Passage given
■ ■ ■
----- Original Message -----
On 01/26/2014 12:01 AM, Perry Myers wrote:
> Ok, I've been chasing down some networking issues along with some other
> folks. Here's what I'm seeing:
>
> Starting with a vanilla F20 cloud image running on a F20 host, clone
> devstack into it and run stack.sh.
>
> First thing is that the RabbitMQ server issue I noted a few weeks ago is
> still intermittently there. So during the step where rabbitmqctl is run
> to set the password of the rabbit admin user, it might fail and all
> subsequent AMQP communication fails which makes a lot of the nova
> commands in devstack also fail.
>
> But... if you get past this error (since it is intermittent), then
> devstack seems to complete successfully. Standard commands like nova
> list, keystone user-list, etc all work fine.
>
> I did note though that access to Horizon does not work. I need to
> investigate this further.
>
> But worse than that is when you run nova boot, the host to guest
> networking (remember this is devstack running in a VM) immediately gets
> disconnected. This issue is 100% reproducible and multiple users are
> reporting it (tsedovic, eharney, bnemec cc'd)
>
> I did some investigation when this happens and here's what I found...
>
> If I do:
>
> $ brctl delif br100 eth0
>
> I was immediately able to ping the guest from the host and vice versa.
■ ■ ■
Parts of the exercise
**1)** Answer these from the devstack message:
(a) Which server's issue is still intermittently present?
(b) Which nova command causes the host-to-guest networking to disconnect?
(c) What command made it possible to ping the guest from the host again?
**2)** Transcribe the devstack message verbatim, from "----- Original Message" up to and including "and run stack.sh.".
**3)** List the users the devstack message names as also reporting the networking problem.
The records that follow the devstack message were taken from a different source.
■ ■ ■
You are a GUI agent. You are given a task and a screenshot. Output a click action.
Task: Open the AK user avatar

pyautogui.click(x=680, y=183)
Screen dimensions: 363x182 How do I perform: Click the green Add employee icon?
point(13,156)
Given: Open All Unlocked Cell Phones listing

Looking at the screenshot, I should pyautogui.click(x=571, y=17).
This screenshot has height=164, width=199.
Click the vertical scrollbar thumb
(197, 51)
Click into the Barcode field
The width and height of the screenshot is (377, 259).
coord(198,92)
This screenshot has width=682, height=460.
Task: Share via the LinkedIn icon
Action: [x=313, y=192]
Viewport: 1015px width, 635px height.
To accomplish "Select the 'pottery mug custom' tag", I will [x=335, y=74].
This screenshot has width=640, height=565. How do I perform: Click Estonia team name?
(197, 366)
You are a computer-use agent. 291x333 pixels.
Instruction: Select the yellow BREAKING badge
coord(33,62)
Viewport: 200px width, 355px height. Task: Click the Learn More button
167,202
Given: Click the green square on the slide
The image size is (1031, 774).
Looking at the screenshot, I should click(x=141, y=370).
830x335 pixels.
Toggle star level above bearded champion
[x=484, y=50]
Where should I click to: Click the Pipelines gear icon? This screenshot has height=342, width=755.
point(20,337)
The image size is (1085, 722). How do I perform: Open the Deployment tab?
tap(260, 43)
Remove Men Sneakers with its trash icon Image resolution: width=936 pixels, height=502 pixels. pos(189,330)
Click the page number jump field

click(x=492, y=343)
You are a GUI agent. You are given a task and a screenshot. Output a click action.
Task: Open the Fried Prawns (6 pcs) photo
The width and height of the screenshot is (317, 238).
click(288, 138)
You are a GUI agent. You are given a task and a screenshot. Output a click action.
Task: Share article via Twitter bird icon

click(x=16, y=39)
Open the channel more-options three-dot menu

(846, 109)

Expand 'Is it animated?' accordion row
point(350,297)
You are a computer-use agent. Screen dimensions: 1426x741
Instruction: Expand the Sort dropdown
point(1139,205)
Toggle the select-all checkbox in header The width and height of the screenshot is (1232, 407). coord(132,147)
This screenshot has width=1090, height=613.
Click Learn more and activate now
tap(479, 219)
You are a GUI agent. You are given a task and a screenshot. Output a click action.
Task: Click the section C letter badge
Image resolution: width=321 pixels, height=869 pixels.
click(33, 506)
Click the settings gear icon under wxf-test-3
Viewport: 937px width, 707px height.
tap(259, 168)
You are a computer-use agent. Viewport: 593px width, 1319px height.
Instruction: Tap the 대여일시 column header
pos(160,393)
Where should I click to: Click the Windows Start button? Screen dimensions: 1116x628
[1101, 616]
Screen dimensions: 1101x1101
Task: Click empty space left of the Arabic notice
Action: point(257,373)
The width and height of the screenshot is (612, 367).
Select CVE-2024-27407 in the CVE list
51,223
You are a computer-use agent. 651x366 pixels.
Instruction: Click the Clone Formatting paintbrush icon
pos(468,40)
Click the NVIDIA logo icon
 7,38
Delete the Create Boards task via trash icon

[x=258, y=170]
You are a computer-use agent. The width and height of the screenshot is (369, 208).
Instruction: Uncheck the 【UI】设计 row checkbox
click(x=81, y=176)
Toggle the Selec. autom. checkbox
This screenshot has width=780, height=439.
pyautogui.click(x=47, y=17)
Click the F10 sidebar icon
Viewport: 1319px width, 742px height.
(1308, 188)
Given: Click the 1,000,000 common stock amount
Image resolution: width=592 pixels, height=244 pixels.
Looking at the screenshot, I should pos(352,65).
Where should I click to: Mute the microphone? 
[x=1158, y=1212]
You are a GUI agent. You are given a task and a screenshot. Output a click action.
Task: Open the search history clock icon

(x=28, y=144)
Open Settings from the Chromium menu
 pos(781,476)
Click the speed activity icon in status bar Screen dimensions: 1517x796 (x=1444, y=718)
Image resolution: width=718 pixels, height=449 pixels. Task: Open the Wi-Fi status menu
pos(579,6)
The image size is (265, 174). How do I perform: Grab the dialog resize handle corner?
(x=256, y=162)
■ ■ ■
Expected answers
**1)**
(a) The RabbitMQ server.
(b) nova boot.
(c) $ brctl delif br100 eth0

**2)**
----- Original Message -----
On 01/26/2014 12:01 AM, Perry Myers wrote:
> Ok, I've been chasing down some networking issues along with some other
> folks. Here's what I'm seeing:
>
> Starting with a vanilla F20 cloud image running on a F20 host, clone
> devstack into it and run stack.sh.

**3)** tsedovic, eharney, bnemec